Task statement:
Please repeat, exactly as written, the line containing "Click the 2.1万 人が視聴中 viewer count" and every line after it through the end of the records below, leaving out any pictures.

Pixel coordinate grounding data
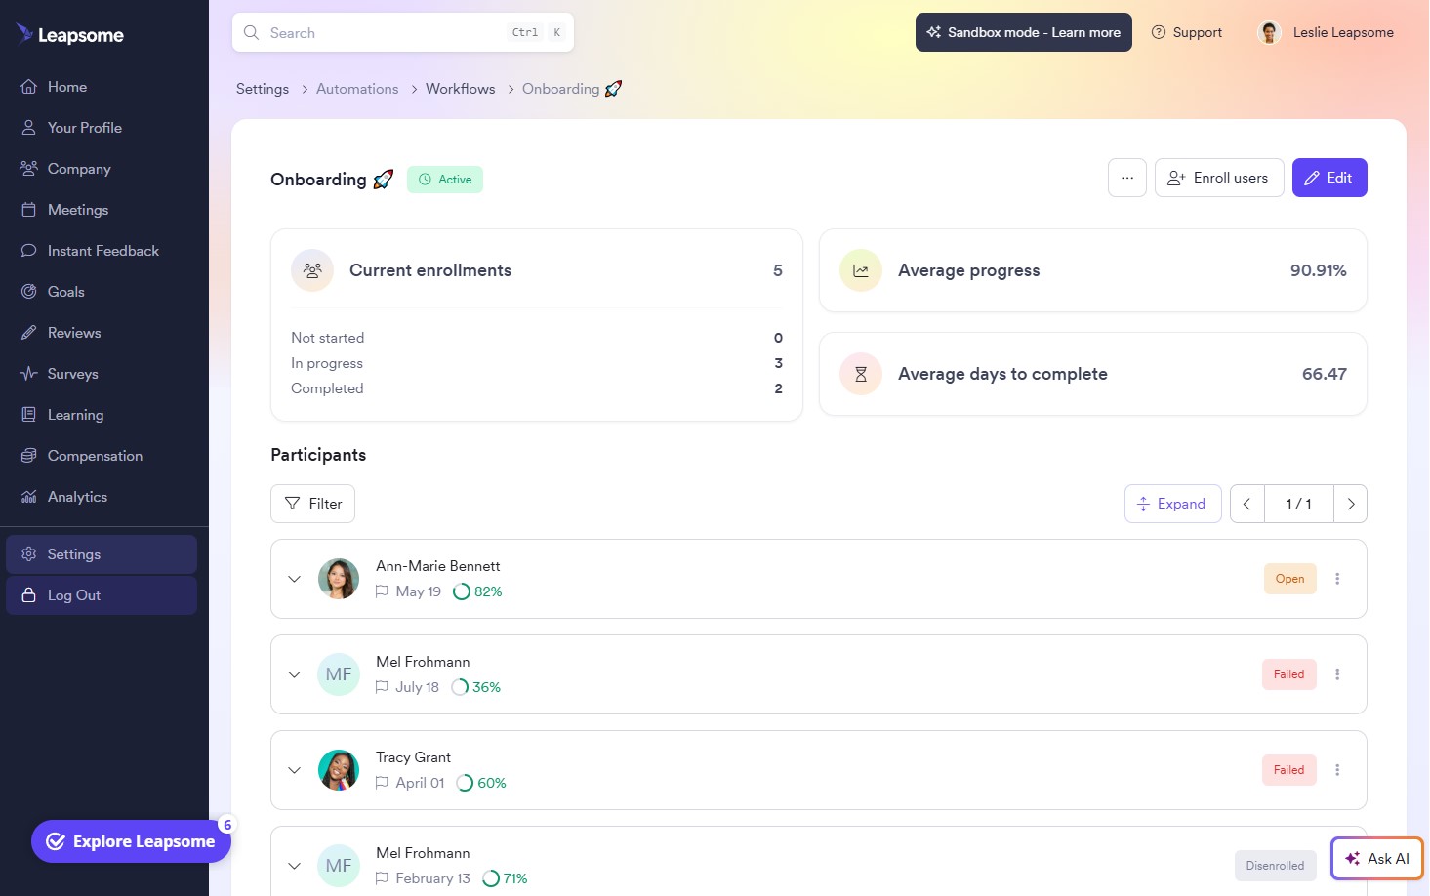Select the Instant Feedback icon
Screen dimensions: 1430x896
(29, 250)
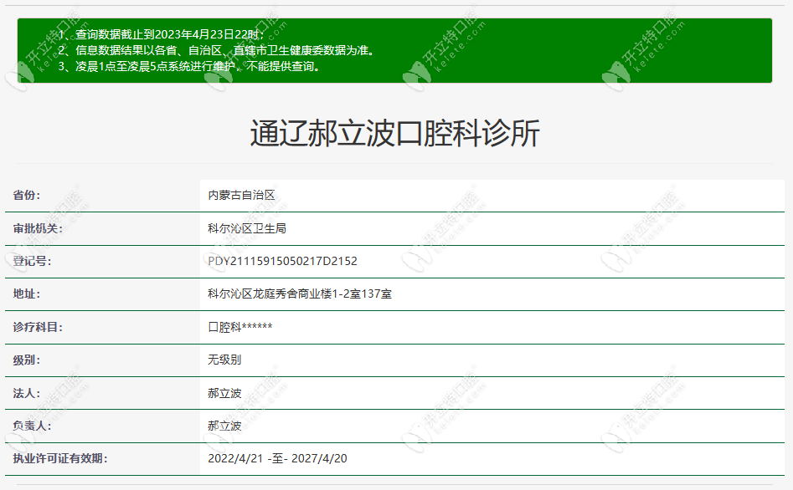Click the value 口腔科******
This screenshot has width=793, height=490.
[239, 327]
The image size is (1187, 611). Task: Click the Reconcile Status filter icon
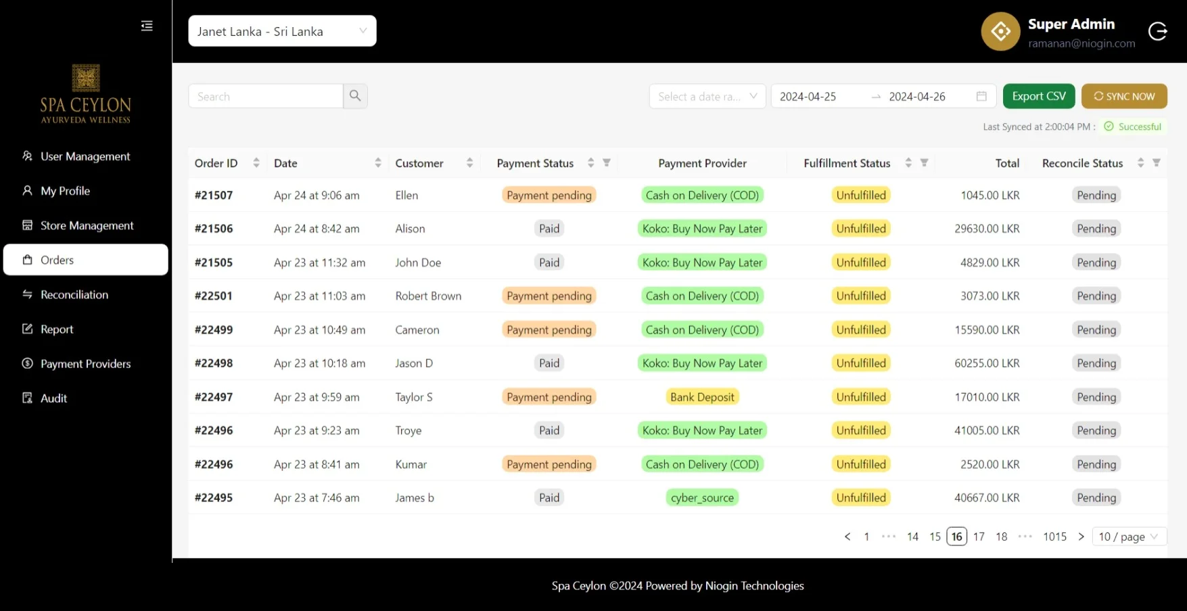click(x=1156, y=163)
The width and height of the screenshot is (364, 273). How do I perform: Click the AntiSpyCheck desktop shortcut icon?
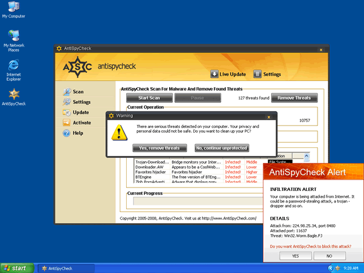13,94
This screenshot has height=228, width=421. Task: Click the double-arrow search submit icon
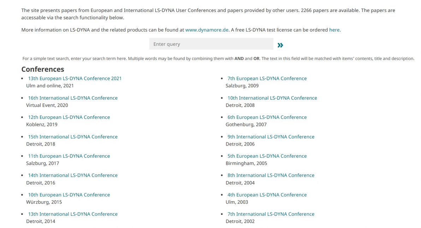pyautogui.click(x=280, y=45)
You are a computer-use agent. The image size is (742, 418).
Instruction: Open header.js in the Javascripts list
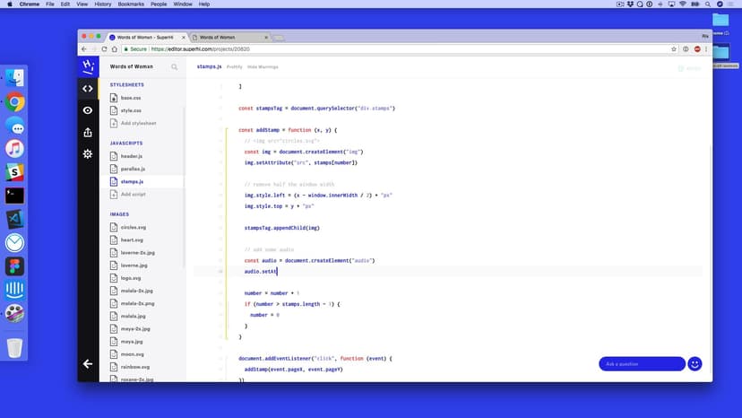(132, 156)
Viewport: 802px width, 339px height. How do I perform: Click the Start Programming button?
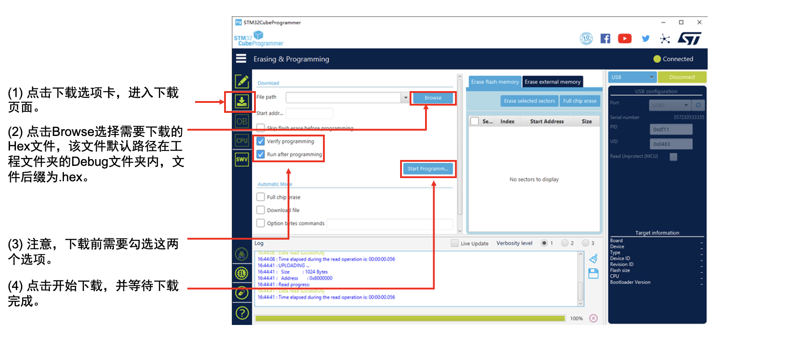point(427,169)
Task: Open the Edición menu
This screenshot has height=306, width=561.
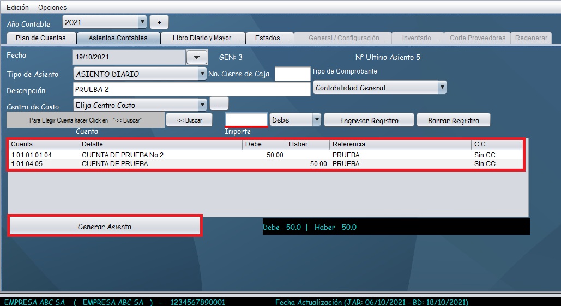Action: click(x=17, y=8)
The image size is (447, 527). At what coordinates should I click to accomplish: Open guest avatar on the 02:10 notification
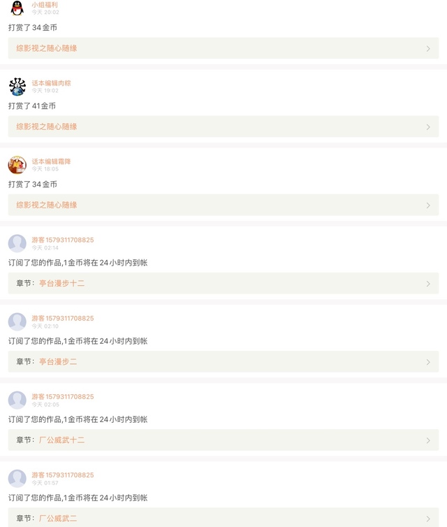(17, 322)
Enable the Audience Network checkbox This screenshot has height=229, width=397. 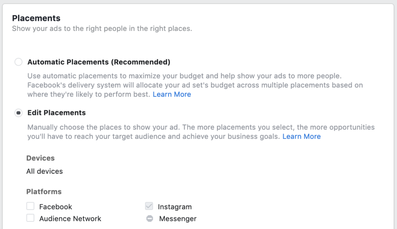click(30, 218)
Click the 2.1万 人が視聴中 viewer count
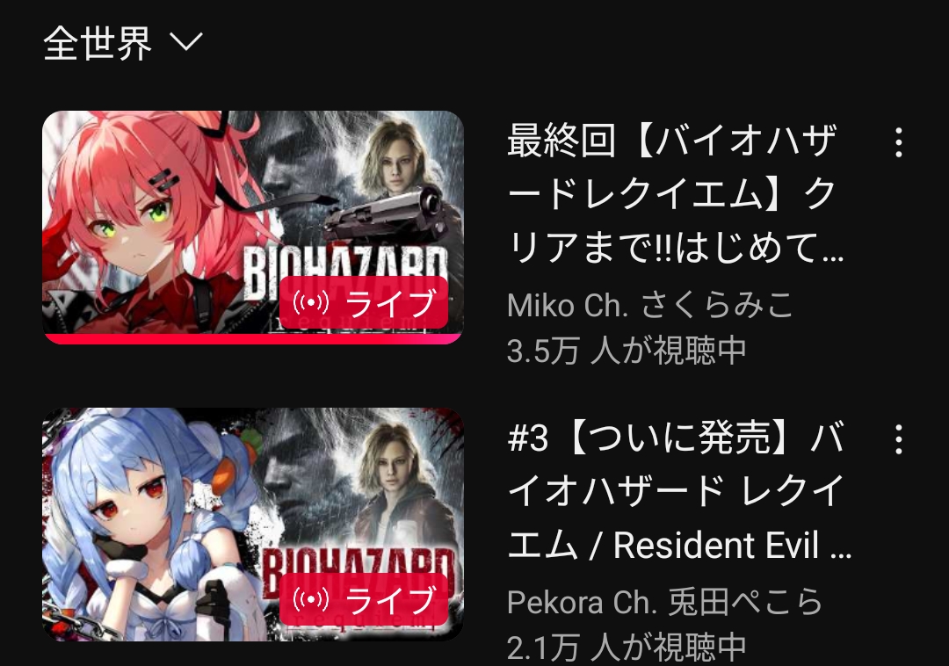The height and width of the screenshot is (666, 949). (x=627, y=648)
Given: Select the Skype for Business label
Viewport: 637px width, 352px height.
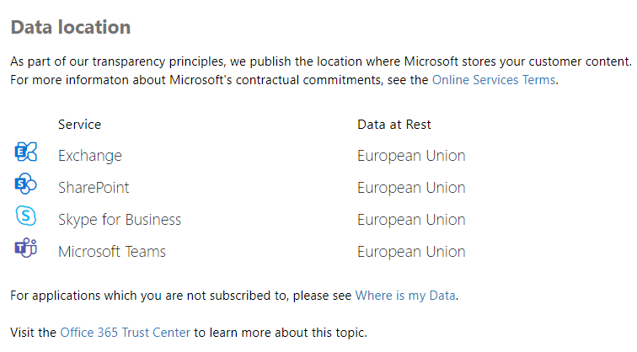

Solution for this problem:
Click the 2.1万 人が視聴中 viewer count
The height and width of the screenshot is (666, 949). (x=627, y=648)
Given: Select the Skype for Business label
Viewport: 637px width, 352px height.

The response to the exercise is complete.